After about a year of working on it, he plans to launch ProfTonyAI this fall.
"If this technology allows a student to get access to meaningful and useful content at their 'moment of need,' then I think it adds value," O'Driscoll said. "That teachable moment could be at 3 in the morning when I'm asleep. My digital version doesn't sleep."
A Copilot for Your Office Work
In every presentation Steve Toback gives on artificial intelligence – and he gives them often because it's one of his passions – he includes a quote that has been attributed to various people across the internet: "AI won't take your job. Someone using AI will."
The underlying message from Toback, a Duke Media Architect and Senior Producer for Academic Media Production in the Office of Information Technology (OIT), is that everyone needs to learn how to use AI responsibly and ethically.
Using Microsoft Copilot is one way. All staff, faculty and students have access to Copilot (formerly Bing Chat) at no charge by using their NetID to log into the platform. Using a Duke login ensures that any data entered remains secure and is not publicly shared.

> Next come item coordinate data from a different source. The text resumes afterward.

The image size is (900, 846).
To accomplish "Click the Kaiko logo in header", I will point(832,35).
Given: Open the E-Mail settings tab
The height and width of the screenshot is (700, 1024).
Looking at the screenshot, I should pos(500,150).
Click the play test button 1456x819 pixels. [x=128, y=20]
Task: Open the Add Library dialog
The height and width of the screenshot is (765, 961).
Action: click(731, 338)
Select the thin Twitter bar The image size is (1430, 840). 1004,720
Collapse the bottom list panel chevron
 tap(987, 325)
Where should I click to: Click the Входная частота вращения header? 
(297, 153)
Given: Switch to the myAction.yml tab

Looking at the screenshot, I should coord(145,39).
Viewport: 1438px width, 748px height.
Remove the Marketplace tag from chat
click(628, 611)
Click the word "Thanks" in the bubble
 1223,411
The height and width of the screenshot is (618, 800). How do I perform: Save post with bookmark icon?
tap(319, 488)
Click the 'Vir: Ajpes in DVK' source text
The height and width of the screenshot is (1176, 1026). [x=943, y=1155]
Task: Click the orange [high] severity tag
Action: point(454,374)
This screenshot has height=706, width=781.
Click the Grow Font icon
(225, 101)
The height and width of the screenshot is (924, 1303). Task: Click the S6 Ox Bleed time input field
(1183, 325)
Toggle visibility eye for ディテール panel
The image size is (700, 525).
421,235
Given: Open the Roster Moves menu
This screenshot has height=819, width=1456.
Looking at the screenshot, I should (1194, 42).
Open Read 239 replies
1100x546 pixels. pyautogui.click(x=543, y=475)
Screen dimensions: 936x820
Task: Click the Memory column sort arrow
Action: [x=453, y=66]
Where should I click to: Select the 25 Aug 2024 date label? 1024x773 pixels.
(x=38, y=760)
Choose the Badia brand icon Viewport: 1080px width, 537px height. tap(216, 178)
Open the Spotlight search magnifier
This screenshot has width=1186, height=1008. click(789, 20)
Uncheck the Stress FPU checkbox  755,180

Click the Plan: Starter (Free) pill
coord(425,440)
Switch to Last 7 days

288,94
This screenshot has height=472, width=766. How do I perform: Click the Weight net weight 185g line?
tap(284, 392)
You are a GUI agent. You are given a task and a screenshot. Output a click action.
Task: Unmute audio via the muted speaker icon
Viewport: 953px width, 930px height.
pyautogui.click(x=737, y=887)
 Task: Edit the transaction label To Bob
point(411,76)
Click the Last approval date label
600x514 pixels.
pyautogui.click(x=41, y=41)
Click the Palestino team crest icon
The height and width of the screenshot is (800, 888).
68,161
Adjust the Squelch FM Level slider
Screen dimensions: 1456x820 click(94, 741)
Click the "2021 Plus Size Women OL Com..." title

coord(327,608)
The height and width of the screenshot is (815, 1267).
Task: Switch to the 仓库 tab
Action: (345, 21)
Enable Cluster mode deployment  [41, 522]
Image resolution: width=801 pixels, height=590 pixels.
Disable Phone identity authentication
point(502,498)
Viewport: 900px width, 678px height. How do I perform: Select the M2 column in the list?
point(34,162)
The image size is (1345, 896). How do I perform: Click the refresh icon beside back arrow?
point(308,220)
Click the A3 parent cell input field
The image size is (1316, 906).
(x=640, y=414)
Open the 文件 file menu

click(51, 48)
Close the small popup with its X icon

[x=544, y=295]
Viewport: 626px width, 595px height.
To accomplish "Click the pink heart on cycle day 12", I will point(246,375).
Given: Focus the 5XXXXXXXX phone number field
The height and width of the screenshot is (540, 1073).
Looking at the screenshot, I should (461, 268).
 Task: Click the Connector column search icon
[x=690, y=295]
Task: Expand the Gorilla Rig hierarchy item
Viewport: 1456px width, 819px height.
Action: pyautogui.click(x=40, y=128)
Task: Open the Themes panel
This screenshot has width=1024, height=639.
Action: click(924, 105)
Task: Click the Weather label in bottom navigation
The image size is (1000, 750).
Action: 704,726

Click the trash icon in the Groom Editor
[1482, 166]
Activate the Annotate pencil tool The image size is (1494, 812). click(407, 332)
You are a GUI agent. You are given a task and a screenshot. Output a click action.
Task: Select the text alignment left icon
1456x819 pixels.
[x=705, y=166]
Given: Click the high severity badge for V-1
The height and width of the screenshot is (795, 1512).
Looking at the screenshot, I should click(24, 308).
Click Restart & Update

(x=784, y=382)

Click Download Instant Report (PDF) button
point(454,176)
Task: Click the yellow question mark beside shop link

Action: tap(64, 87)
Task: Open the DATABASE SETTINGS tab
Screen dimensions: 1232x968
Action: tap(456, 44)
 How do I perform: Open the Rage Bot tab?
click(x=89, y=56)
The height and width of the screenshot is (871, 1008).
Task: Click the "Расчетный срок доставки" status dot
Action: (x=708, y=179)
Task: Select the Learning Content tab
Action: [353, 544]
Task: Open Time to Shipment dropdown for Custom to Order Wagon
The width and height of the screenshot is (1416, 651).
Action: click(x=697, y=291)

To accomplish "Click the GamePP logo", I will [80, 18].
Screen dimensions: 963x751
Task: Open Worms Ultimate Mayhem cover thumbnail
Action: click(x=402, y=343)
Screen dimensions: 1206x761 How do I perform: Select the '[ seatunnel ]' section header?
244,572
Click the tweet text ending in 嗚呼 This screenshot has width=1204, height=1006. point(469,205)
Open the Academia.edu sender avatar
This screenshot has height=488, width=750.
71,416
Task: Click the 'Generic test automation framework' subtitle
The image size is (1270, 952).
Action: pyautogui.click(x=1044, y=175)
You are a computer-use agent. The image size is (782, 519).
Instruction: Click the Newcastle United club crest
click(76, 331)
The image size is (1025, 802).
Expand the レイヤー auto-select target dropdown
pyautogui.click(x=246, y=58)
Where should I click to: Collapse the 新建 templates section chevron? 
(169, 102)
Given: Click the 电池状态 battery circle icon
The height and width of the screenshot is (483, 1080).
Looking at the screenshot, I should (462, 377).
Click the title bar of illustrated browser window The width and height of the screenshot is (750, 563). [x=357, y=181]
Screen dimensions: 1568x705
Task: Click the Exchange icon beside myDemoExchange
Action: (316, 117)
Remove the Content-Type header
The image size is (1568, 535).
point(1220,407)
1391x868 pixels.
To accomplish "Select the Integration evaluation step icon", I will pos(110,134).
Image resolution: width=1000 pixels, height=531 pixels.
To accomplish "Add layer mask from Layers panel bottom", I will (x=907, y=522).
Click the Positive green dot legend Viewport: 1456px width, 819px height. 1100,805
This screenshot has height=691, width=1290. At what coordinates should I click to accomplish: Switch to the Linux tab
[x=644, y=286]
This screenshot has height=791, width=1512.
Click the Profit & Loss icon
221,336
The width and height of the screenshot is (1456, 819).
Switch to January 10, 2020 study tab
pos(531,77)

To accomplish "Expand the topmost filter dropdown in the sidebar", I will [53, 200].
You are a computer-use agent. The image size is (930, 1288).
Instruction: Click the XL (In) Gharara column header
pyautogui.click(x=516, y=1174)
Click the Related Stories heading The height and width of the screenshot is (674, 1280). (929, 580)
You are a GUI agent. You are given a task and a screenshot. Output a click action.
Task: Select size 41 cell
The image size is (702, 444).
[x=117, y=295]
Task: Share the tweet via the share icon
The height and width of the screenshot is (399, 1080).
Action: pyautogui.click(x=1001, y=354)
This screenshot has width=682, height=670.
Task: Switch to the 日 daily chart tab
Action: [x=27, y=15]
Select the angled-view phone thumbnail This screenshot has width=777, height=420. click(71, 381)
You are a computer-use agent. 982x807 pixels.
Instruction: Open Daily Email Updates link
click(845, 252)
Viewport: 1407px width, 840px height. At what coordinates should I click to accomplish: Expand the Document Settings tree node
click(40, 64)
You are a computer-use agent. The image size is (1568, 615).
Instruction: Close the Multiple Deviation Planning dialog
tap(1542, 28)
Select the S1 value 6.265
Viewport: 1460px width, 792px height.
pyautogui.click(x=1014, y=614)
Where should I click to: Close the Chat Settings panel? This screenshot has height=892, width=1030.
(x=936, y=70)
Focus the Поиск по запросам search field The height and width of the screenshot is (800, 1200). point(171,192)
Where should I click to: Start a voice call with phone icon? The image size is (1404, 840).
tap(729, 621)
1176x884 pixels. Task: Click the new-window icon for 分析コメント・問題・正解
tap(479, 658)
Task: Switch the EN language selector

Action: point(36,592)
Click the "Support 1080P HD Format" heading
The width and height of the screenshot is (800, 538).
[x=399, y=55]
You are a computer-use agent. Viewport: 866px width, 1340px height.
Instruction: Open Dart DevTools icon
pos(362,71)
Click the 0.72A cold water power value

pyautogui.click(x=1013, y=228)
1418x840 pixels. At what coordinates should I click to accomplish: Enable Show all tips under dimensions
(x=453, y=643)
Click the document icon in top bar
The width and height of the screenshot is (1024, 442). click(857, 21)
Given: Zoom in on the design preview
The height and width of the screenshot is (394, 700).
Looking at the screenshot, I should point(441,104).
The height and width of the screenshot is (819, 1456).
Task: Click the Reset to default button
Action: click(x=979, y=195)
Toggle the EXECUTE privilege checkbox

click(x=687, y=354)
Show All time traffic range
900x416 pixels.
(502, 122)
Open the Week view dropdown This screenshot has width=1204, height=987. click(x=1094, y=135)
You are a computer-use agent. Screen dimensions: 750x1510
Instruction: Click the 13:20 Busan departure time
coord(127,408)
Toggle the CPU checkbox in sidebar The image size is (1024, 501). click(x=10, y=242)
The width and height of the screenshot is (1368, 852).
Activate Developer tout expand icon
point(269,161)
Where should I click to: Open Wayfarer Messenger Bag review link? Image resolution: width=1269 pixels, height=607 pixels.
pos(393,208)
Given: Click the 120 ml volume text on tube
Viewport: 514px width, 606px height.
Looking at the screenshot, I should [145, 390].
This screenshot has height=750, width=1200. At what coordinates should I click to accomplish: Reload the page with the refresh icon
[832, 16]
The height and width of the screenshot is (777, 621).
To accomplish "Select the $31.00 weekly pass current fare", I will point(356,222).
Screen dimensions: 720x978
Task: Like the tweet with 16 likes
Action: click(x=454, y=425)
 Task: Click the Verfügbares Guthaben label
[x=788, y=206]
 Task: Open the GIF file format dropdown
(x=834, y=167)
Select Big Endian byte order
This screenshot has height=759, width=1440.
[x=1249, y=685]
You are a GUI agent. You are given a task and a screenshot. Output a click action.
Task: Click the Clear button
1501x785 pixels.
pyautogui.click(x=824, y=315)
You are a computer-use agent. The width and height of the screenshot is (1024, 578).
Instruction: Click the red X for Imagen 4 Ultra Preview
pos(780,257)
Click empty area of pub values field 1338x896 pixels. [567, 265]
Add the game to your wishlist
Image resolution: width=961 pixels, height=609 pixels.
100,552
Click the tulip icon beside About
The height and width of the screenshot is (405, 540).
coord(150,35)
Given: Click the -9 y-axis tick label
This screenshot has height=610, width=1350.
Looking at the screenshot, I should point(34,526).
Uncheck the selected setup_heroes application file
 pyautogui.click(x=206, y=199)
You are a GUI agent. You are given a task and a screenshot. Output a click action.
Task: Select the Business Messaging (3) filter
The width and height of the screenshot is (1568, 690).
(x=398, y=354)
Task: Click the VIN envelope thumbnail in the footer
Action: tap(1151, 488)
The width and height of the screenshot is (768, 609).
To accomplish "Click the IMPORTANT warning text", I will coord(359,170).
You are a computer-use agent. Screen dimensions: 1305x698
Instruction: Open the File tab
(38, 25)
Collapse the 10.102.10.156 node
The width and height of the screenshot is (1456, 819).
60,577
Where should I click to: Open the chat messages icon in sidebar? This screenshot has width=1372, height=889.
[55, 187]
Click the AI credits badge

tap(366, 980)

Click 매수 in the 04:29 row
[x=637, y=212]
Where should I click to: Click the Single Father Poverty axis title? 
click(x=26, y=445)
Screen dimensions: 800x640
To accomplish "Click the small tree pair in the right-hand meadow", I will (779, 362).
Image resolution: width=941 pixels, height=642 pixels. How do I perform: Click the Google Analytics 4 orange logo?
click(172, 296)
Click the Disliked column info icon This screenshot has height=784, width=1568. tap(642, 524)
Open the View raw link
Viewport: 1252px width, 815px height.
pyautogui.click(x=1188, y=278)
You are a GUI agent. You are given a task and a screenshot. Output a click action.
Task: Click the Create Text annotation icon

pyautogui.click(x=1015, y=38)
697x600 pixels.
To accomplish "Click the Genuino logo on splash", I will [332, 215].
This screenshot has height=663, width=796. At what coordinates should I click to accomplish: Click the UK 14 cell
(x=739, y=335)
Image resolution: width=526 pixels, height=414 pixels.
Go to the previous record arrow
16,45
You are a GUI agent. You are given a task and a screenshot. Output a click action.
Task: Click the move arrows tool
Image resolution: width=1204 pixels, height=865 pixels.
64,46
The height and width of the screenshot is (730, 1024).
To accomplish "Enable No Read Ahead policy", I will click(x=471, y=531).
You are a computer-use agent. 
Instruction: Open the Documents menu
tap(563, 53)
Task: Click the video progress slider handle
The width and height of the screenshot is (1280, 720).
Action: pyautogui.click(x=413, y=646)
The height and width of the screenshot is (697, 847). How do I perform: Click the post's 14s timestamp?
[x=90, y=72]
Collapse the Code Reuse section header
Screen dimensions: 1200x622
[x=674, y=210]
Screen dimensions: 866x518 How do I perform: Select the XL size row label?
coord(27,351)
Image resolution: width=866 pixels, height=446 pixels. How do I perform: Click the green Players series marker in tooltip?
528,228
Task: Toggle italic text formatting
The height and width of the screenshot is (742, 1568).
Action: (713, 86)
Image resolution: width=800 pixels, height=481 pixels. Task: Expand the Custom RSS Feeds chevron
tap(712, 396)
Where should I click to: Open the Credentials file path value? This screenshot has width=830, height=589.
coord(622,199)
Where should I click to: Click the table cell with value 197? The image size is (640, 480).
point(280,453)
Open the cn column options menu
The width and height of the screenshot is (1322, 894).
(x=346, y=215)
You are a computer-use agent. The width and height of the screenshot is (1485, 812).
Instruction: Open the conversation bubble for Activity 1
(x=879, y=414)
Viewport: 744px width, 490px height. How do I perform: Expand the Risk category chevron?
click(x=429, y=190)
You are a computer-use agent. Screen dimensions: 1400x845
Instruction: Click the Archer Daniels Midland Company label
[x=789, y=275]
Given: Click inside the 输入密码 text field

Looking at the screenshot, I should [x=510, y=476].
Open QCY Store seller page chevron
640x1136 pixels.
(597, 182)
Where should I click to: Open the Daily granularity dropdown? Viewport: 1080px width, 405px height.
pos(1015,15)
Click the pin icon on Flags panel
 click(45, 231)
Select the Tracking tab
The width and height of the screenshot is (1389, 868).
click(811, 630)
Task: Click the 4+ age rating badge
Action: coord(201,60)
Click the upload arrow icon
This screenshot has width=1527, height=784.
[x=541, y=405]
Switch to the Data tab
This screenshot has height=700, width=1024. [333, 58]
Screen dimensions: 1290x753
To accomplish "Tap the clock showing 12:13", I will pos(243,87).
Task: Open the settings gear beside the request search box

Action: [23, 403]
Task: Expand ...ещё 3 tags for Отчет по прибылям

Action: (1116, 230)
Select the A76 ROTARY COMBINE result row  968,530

Microsoft Copilot might be most useful with basic tasks: Summarizing long emails or web pages, finding just the right formula for a difficult Excel task, creating an illustration for a Zoom presentation.
But receiving the best support requires giving Copilot (and other generative AI applications like ChatGPT) clear instructions or questions, Toback said.
"The better-formed your question is, the better response you're going to get," Toback said. "Prompt engineering is everything."
Prompt engineering means giving the chatbot parameters and expectations for the information you're seeking, and includes starting by giving it a role with the prompt, "Act as if you are..."
But even if the best prompt is provided, AI answers are only as good as your own knowledge of a subject – because generative AI answers are often not correct. It's still not an expert on everything but will answer as if it is.
"Broad-use generative tools are kind of good at a lot of things," said Levine, OIT's Senior Director for IT Services and Support.
Advancements in AI are evolving quickly with potential for transformative change.
"Duke is doing what Duke does best, which is innovate in all sorts of different areas and spaces," Levine said. "There's a lot of really cool stuff happening in the right ways, and I think we'll learn from that and come together for bigger and better things."